> DATA PROVIDED
==================================================

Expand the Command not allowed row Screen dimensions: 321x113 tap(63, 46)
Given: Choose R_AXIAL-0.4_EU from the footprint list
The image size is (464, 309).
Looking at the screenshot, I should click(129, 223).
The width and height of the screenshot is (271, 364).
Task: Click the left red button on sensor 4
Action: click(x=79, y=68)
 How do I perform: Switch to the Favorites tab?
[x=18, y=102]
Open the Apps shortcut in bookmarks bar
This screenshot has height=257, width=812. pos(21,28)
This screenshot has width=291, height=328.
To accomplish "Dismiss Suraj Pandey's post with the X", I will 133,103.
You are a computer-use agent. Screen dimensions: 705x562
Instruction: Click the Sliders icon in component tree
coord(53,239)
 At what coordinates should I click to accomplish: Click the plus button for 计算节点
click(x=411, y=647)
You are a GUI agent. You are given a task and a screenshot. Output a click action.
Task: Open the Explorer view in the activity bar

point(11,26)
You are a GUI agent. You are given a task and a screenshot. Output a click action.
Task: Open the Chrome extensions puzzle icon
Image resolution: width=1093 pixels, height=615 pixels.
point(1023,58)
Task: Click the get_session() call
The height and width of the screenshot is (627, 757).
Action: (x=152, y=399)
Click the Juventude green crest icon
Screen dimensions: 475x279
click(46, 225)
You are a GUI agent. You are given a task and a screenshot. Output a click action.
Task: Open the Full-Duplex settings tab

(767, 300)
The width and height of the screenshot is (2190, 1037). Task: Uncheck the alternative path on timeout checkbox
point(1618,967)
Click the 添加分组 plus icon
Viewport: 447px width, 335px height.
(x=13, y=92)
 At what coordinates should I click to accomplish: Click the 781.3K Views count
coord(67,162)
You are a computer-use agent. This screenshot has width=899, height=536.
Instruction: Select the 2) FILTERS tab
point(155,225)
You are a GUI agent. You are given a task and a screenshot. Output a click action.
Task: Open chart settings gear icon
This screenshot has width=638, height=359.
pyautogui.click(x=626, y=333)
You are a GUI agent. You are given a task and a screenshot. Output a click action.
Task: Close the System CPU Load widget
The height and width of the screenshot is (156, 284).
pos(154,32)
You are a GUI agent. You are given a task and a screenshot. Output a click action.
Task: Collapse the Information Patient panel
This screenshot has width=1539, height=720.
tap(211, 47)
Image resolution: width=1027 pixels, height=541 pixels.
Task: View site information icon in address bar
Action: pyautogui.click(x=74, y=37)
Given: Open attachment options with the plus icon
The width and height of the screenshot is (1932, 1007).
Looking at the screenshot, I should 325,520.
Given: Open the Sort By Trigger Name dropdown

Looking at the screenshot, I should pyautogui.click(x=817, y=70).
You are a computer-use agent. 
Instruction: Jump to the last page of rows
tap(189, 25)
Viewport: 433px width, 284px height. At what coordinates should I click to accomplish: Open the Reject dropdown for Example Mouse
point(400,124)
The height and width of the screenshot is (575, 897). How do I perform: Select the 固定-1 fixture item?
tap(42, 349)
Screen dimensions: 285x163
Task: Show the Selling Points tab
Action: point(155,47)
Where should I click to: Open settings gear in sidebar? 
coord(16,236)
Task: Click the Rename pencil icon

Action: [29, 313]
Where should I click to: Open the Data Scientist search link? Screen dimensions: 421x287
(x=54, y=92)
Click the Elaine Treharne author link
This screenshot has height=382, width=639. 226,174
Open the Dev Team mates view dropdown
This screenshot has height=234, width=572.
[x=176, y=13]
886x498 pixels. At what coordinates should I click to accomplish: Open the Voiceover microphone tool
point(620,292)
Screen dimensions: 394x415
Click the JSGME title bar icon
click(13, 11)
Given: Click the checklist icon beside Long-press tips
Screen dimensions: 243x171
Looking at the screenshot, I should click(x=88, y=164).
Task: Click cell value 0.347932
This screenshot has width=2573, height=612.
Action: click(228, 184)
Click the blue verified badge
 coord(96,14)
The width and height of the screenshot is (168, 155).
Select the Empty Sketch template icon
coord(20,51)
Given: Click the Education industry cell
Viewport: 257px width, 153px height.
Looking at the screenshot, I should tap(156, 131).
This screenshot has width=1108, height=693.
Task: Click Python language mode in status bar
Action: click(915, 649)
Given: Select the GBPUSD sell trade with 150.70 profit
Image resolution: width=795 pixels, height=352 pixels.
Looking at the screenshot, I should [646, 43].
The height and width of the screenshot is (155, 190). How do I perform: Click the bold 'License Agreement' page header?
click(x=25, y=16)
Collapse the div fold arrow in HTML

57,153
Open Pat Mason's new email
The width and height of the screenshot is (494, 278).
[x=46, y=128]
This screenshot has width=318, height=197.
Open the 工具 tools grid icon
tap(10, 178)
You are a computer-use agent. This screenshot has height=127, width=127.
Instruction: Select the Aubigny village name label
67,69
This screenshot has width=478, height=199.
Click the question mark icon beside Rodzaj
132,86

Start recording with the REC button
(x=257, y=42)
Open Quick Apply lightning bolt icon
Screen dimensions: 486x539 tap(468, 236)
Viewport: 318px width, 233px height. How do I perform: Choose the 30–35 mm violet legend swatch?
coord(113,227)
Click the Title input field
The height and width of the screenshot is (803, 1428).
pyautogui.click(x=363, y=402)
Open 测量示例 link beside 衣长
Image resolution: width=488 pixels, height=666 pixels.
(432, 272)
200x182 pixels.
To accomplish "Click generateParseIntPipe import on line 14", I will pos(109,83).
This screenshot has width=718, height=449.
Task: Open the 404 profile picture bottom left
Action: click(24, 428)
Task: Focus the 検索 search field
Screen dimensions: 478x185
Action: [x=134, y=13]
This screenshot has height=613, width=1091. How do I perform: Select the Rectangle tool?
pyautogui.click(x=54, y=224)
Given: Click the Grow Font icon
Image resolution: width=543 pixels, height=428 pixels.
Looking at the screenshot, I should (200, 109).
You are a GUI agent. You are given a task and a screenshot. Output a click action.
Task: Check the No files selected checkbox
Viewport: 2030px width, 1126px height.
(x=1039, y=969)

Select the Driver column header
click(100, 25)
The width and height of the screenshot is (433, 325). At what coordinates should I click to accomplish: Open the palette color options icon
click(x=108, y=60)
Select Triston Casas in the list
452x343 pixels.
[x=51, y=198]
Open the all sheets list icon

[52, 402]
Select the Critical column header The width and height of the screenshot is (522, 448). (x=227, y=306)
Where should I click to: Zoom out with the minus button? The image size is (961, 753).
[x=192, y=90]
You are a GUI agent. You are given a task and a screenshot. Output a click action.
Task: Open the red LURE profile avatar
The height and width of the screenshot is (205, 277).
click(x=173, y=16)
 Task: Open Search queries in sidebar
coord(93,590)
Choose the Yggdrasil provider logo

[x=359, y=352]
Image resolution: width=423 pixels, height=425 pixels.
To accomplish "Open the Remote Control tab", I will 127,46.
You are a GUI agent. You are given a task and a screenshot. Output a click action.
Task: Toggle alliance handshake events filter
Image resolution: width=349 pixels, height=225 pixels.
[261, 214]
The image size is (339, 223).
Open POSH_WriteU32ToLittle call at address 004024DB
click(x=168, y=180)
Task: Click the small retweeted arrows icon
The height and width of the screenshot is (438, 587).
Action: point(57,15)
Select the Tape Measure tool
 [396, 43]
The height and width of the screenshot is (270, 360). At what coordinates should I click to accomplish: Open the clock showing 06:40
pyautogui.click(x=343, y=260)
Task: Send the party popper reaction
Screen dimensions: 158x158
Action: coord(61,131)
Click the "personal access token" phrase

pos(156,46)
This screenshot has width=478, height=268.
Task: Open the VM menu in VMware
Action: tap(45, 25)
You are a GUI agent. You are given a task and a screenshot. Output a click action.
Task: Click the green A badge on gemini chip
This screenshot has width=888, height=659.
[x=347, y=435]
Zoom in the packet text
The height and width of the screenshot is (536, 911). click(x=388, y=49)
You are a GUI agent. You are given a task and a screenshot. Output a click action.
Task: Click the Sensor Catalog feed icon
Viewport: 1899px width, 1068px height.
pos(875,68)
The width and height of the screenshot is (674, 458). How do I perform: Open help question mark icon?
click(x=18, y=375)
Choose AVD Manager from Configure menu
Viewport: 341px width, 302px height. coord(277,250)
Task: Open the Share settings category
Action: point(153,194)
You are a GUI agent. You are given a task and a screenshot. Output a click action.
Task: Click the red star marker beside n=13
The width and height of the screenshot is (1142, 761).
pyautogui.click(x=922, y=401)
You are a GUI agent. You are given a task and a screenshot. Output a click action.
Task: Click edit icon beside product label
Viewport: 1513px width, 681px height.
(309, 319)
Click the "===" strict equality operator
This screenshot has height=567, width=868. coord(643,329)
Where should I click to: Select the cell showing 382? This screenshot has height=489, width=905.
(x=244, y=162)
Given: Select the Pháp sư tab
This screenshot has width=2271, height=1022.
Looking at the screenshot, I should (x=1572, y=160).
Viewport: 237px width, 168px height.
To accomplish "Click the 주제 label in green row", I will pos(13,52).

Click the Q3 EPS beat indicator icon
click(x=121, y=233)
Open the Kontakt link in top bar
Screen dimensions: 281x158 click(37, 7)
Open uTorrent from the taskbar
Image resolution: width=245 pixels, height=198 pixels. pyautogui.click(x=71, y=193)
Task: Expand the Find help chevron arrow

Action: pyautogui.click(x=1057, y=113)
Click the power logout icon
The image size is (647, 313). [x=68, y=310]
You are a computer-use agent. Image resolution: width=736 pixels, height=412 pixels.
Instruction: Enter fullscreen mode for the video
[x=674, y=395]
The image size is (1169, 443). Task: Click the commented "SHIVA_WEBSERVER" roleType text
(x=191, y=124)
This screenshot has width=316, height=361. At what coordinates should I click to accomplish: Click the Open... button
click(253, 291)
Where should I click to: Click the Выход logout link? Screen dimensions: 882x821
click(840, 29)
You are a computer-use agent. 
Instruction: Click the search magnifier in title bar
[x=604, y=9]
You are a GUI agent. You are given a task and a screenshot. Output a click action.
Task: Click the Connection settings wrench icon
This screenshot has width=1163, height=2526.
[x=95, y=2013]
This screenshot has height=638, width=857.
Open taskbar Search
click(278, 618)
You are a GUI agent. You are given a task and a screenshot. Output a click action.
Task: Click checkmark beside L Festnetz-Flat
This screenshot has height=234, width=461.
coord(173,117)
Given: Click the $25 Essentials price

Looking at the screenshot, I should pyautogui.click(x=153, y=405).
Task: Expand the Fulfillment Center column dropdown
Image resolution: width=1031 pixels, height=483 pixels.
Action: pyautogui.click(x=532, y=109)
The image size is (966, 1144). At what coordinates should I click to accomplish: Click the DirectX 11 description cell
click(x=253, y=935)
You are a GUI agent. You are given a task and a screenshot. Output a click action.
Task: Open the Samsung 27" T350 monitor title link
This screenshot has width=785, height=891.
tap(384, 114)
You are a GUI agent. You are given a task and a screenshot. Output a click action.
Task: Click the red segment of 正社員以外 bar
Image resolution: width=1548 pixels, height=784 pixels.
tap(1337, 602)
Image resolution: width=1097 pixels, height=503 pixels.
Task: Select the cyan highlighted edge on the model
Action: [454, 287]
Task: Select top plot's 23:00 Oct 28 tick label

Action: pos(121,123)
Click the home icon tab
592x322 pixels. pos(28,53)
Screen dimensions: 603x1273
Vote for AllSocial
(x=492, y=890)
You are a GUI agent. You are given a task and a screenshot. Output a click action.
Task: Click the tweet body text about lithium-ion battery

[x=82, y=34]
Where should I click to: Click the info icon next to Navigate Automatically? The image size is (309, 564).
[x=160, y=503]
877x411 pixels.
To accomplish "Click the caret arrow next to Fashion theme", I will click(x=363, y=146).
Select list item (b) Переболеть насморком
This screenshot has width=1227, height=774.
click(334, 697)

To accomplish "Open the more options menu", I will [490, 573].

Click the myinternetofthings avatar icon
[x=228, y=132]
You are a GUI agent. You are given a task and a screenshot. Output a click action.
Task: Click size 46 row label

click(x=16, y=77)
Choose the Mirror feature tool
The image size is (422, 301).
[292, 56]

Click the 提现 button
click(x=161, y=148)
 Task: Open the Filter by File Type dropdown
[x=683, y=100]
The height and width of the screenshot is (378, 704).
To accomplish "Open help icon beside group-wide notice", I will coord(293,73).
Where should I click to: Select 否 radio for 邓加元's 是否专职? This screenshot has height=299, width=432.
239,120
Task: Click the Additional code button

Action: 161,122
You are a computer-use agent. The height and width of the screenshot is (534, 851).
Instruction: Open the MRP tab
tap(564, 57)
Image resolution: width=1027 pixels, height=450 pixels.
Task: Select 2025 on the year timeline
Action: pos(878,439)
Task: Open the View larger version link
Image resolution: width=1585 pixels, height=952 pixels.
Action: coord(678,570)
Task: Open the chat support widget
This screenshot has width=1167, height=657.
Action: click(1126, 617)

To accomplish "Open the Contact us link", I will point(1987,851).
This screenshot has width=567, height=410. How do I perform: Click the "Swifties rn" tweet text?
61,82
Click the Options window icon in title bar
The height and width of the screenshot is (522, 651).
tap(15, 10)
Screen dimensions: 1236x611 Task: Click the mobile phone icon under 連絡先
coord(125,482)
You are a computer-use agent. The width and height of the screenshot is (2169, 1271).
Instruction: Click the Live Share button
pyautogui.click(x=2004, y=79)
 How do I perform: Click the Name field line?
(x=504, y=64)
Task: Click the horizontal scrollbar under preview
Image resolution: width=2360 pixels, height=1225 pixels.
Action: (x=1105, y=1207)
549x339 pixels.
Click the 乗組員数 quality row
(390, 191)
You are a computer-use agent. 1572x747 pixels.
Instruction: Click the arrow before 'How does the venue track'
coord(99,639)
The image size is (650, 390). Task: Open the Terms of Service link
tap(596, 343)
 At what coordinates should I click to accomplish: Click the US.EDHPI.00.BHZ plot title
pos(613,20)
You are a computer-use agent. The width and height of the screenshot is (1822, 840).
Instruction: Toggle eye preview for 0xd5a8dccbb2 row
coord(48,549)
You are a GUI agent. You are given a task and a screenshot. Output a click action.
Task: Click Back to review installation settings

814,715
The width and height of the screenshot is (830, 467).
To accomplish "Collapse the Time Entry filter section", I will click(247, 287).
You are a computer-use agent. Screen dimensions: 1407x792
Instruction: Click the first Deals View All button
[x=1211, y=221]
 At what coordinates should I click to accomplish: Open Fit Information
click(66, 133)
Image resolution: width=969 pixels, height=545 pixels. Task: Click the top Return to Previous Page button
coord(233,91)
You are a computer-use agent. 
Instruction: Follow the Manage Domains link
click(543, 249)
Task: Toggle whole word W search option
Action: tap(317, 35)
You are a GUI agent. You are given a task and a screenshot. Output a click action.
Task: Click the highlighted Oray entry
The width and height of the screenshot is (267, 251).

==================================================

> WHAT THIS TASK INVOLVES
How many lines of the data above contain the string "text"? Reply with the number only.

> TASK RESULT
4